Needless to emphasise that any agreement with the United States must be thoroughly studied, not only by those sitting in the upper echelons of power, but also by skilled professionals, including economists, petroleum policy experts, international law experts, businessmen etc. There should be a widespread opinion-seeking exercise, which is transparent and involves a diverse range of professionals before entering into a long-term agreement with the United States.

The ongoing gas crisis has provided an incredible opportunity for Pakistan to enter into a long-term commercial relationship with the US. This occasion must not be wasted. However, cooperation with it does not have to come at the expense of a strained relationship with Iran. Pakistan must go ahead with building the gas pipeline, while simultaneously engaging with the United States on reaching an agreement to solve its energy crisis. There are ways in which Pakistan may enter into financial transactions with Iran, while not violating its international law obligations, for example, by arriving at an agreement wherein the proceeds of the gas sale are not utilised for nuclear proliferation by Iran. Such an arrangement can be monitored by an independent body, to the satisfaction of the United States and the United Nations, so as to ensure strict compliance.

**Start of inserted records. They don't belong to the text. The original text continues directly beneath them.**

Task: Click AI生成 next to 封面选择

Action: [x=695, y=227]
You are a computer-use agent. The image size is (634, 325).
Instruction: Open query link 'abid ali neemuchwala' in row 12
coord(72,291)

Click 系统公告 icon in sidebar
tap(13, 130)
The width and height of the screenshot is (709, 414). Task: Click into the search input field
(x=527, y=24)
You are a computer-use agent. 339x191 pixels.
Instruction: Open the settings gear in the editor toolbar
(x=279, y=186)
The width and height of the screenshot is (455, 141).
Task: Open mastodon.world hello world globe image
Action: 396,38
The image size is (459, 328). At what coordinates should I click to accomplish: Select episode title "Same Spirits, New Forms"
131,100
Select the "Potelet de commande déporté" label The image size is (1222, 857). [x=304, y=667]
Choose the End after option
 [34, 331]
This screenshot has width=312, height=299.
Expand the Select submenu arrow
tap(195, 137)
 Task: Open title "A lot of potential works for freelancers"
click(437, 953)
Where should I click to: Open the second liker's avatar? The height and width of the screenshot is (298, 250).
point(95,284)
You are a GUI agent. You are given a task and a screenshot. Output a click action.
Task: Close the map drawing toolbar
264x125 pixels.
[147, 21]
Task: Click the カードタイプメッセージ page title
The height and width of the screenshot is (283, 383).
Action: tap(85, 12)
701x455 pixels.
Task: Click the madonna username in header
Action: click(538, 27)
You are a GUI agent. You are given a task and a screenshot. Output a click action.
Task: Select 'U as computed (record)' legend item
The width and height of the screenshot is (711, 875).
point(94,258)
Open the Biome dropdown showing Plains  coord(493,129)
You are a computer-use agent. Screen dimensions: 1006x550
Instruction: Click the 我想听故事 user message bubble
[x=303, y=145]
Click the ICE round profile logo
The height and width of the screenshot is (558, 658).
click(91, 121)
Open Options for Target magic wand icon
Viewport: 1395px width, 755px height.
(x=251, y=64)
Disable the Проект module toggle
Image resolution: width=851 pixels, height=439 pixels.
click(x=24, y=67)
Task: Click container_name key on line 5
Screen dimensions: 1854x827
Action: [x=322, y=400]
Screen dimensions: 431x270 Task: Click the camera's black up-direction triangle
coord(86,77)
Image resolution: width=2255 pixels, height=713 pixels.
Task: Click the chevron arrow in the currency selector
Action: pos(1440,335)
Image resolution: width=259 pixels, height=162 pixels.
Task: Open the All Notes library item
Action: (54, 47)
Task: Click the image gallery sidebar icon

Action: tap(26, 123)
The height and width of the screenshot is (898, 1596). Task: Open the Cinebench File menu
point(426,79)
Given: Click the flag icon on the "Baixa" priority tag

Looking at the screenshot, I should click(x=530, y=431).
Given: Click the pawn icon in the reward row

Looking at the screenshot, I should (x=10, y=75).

Pakistan will have to utilise all possible means to solve its energy crisis, and this includes engaging with all countries on the economic front, including both Iran and the United States. Ultimately, it must be remembered that for Pakistan it is a purely commercial and economic matter, and the powers that be ought to ensure that our strategic decisions reflect our development goals, and not necessarily our friend’s strategic interests.

The writer is a practicing barrister based in Karachi, where he also teaches law. The views expressed herein are solely his own, and not those of the institutions he is associated with.